Still, for all the hopes being pinned on the passage of the affordable medicines law to either usher in amendments to the Intellectual Property Code, or a drug price regulation scheme, or both, there are those who acknowledge it is not going to be a magic pill.

“No bill filed in the Fourteenth Congress could single-handedly lower the price of medicines,” said Akbayan party-list Rep. Ana Theresia Hontiveros-Baraquel. She added that to bring down the exorbitant price of medicines in the country, a more comprehensive legislation is necessary.

Such a situation is rooted in a complex mix of problems involving dynamic forces that affect the market, the industry, doctors and health professionals, and patients, plus the reality of national poverty. What future legislations will have to provide are solutions to the issues that observers say the current bills failed to address. Among these are the fundamental problems of market failure in pharmaceuticals, the need for true quality generics competing fairly in the Philippine market, the need for monitoring and limiting unethical promotions, advertising, and marketing practices that influence prescribing and add to the cost of drugs.

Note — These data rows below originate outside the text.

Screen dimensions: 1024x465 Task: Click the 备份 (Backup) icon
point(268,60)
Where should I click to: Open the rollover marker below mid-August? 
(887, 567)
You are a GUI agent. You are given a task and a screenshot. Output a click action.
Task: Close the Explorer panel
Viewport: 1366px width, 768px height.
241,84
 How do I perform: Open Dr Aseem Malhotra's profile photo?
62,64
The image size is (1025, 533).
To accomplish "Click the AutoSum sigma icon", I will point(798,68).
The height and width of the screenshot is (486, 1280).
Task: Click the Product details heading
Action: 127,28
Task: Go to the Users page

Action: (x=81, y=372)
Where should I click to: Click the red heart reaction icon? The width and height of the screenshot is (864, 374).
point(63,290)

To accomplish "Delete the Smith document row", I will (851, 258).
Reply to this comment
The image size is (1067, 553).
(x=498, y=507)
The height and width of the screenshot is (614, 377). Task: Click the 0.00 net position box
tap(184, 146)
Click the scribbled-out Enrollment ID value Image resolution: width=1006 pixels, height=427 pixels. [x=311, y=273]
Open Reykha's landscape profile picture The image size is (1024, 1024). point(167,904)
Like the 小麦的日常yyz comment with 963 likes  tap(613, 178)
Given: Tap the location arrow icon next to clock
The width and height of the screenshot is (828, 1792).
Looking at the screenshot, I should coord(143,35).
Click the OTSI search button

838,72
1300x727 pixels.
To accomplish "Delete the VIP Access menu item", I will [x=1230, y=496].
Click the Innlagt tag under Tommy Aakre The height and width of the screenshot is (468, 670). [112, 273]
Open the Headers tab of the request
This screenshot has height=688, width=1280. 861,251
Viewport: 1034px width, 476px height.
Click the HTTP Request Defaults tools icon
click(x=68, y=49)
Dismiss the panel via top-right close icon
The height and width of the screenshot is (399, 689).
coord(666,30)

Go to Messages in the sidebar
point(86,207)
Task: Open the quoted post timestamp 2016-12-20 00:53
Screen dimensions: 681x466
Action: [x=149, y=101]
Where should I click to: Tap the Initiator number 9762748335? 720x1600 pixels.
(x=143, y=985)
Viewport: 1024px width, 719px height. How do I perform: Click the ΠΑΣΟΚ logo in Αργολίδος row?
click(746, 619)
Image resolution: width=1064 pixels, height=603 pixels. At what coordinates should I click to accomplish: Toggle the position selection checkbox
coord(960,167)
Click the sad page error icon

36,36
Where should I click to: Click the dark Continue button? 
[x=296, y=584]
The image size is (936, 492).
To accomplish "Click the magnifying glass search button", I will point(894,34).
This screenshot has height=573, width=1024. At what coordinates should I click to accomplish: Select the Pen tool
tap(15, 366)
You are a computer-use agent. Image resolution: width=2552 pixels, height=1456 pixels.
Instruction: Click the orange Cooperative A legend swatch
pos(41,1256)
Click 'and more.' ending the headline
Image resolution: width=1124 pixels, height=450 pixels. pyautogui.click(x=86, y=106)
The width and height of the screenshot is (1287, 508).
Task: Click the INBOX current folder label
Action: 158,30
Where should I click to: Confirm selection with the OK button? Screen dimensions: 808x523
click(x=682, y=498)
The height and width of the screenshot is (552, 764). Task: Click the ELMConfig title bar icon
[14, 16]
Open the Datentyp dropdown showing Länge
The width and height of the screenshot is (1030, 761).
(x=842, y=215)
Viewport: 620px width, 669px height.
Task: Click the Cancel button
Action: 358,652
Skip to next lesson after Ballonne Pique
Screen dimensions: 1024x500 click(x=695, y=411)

In the meantime, Rosan Badon and other doctors who deal with impoverished patients have become innovative. Badon said she has even resorted to prescribing traditional Chinese medicine to some of her very poor patients, reasoning that it would be useless anyway to prescribe a modern drug that they will not be able to afford.

For hypertensive patients, for example, Badon recommends tiny pechay seeds that are stuck to a piece of bandage and are then placed at the back of one’s head. “This is actually part of acupuncture,” said the doctor, who is also an acupuncturist. She also explained that the treatment is part of a holistic approach. “We also advocate a low-salt diet and a healthy lifestyle,” she said.

But Badon said extremely poor patients see a doctor only when they already feel very ill, which makes it more difficult to treat them. Ironically, that is almost always because they feared they would not be able to afford the medicine they needed to get better in the first place.